Improve introductory tutorial (#1138)

MImmesberger · web-flow · commit e0d468ebafc9 · 2026-03-11T21:52:33.000+01:00
### What problem do you want to solve?

Fixes some tutorial inconsistencies that I discovered in a quick GETTSIM
tutoring session.
diff --git a/CHANGES.md b/CHANGES.md
@@ -15,6 +15,7 @@ All releases are available on [Anaconda.org](https://anaconda.org/conda-forge/ge
 
 ## Unreleased
 
+- {gh}`1138` Improve introductory tutorial. ({ghuser}`MImmesberger`)
 - {gh}`1128` Add documentation for glob-style pattern matching in DAG plot colormaps,
   improve consistency of visualization tutorial. ({ghuser}`hmgaudecker`)
 
diff --git a/docs/tutorials/simple_example.ipynb b/docs/tutorials/simple_example.ipynb
@@ -82,12 +82,17 @@
    "source": [
     "Next, we need to find out which input data we actually need to calculate the targets we\n",
     "are interested in. We can do this by specifying a template as the `main_target` of\n",
-    "`gettsim.main`.\n",
+    "`gettsim.main`. The template returns the input variables needed to compute the specified\n",
+    "`tt_targets`.\n",
     "\n",
-    "Because we are interested in social insurance contributions paid when being in regular\n",
-    "employment, we are not interested in retirees or in households which depend on social\n",
-    "assistance. We can override these transfers when requesting the template. This removes\n",
-    "the input data needed to compute these transfers from the template."
+    "Some of these inputs are computed from other inputs. If you already know the value of\n",
+    "such a computed input, you can provide it directly in the template call. GETTSIM will\n",
+    "then exclude its upstream dependencies from the template, giving you a shorter list of\n",
+    "remaining inputs to fill. For example, the old-age pension benefit\n",
+    "(`sozialversicherung__rente__altersrente__betrag_m`) depends on many pension-related\n",
+    "inputs (entitlement points, contribution months, etc.). Since nobody in our scenario is\n",
+    "retired, we provide it as 0, which removes all of those upstream inputs from the\n",
+    "template."

TO DO:
Extend the GETTSIM tutorial diff above, starting right after its last line.

GIVEN DATA:

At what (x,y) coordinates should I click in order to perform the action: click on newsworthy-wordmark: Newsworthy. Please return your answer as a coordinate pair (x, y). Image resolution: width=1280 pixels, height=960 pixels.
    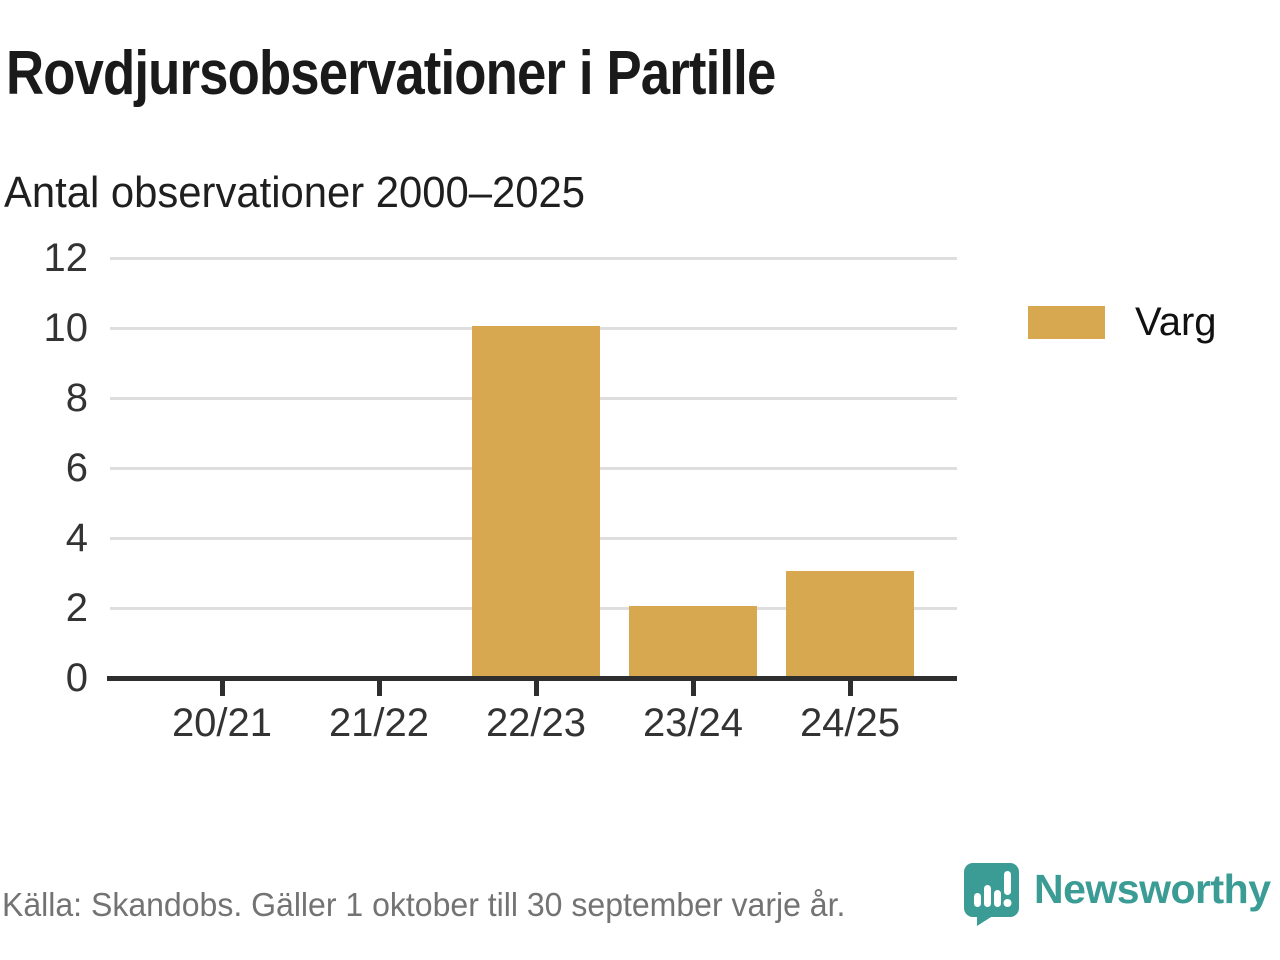
    Looking at the image, I should click on (1152, 888).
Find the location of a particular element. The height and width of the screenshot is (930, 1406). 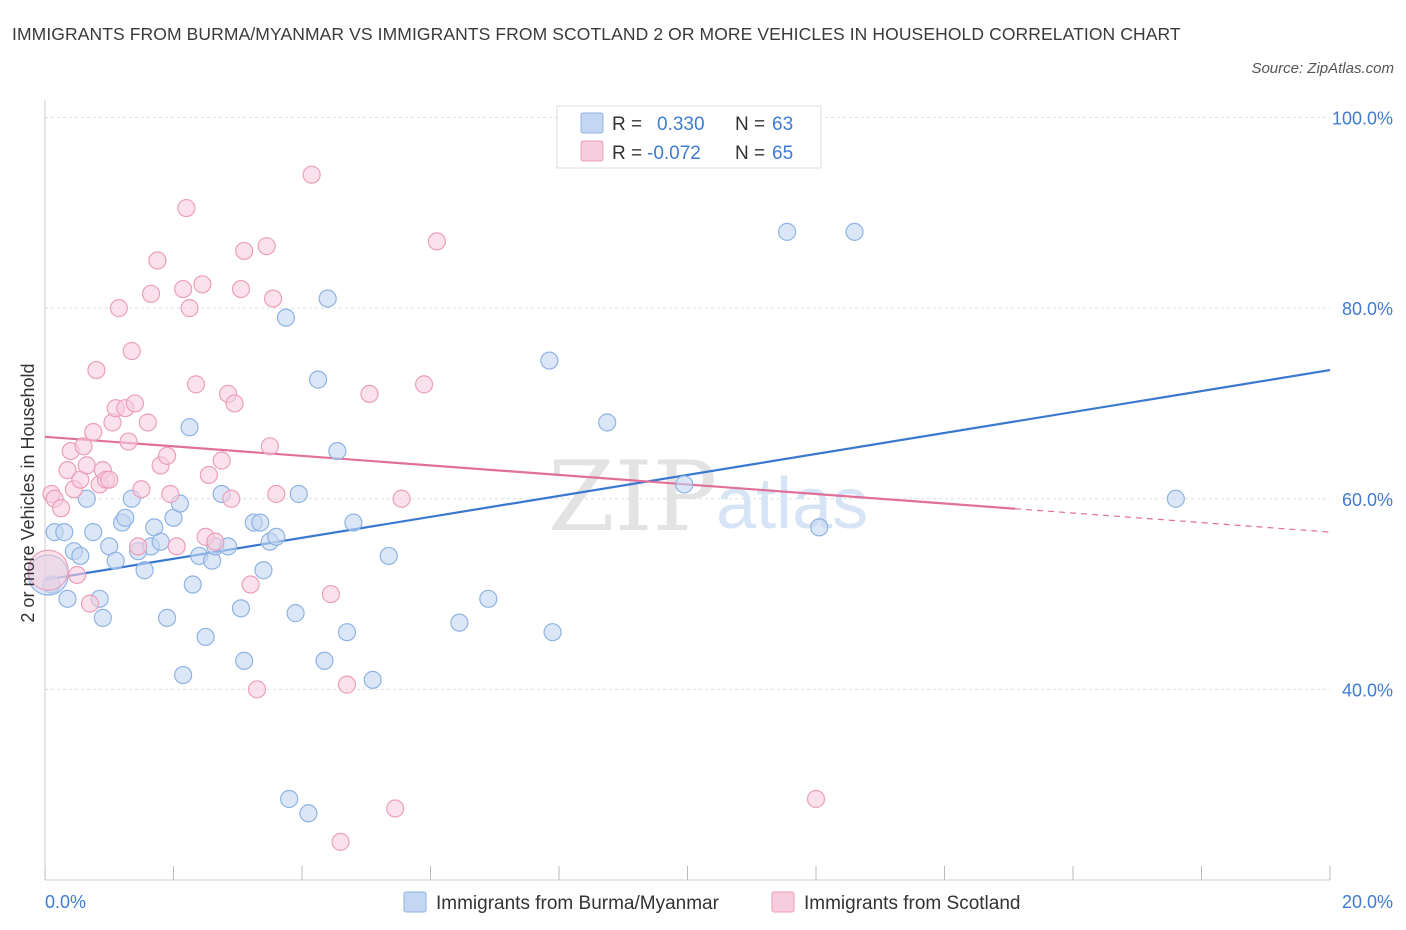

EXPECTED OUTPUT:
    ]
   },
   {
@@ -107,12 +112,7 @@
     "                \"rente\": {\n",
     "                    \"altersrente\": {\"betrag_m\": pd.Series([0])},\n",
     "                },\n",
-    "                \"arbeitslosen\": {\"betrag_m\": pd.Series([0])},\n",
     "            },\n",
-    "            \"wohngeld\": {\"betrag_m_wthh\": pd.Series([0])},\n",
-    "            \"kinderzuschlag\": {\"betrag_m_bg\": pd.Series([0])},\n",
-    "            \"elterngeld\": {\"betrag_m\": pd.Series([0])},\n",
-    "            \"arbeitslosengeld_2\": {\"betrag_m_bg\": pd.Series([0])},\n",
     "        }\n",
     "    ),\n",
     "    include_warn_nodes=False,\n",
@@ -123,7 +123,18 @@
    "cell_type": "markdown",
    "metadata": {},
    "source": [
-    "Now, we create some example data. Here, we use a pandas DataFrame with column names that are different from the ones GETTSIM expects."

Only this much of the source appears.